C’était un matin de fin avril que le signal est apparu. En approchant des ruches, un spectacle nous a allerté : une grappe dense d’abeilles accrochée juste devant la planche d’envol était en préparation — la fameuse « barbe », ce signe qui ne trompe pas. La colonie se préparait à essaimer.
Cette scène bourdonnante nous rappelait que l’instinct des abeilles est plus fort que tout : quand la colonie se sent à l’étroit, que les ressources abondent et que la reine commence à être âgée, l’essaimage devient inévitable. Une nouvelle reine est en cours d’élevage, l’ancienne se prépare à quitter la ruche avec une partie des ouvrières.
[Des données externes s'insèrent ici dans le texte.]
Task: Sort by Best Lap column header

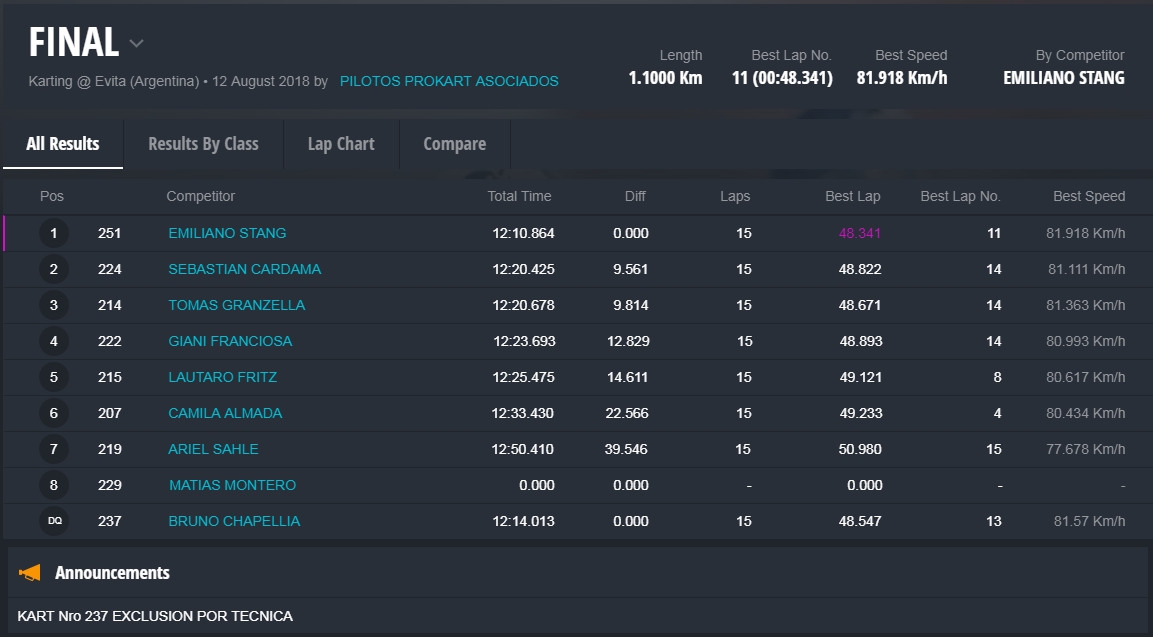Action: [x=852, y=196]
Une naissance… et un départ.
Il a fallu réagir très vite. En urgence, nous avons préparé une nouvelle ruche, espérant calmer la fièvre d’essaimage en procédant à une division. Une sorte de « faux départ » où l’on simule l’essaimage pour encourager la colonie à rester. C’est toujours un pari, mais c’est aussi une belle manière d’accompagner les abeilles dans leur dynamique naturelle, tout en préservant l’équilibre de l’ensemble.
Un fragile équilibre entre naturel et intervention.
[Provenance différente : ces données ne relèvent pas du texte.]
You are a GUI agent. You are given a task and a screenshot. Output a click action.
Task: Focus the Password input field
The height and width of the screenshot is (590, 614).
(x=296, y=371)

Concrètement, nous avons prélevé quelques cadres bien garnis — du couvain, du miel, des abeilles — et les avons installés dans une ruche à part. L’objectif : offrir un nouvel espace à la colonie pour se développer, tout en empêchant un essaimage sauvage (et difficile à récupérer). Dans le meilleur des cas, une reine vierge naîtra dans la ruche mère, et celle que nous avons déplacée pourra élever la sienne.
Ces gestes simples, mais toujours un peu solennels, nous rappellent que l’apiculture demande autant d’intuition que de technique. C’est un dialogue constant avec les abeilles, où l’on apprend chaque saison à lire leurs signes, à entendre leurs besoins.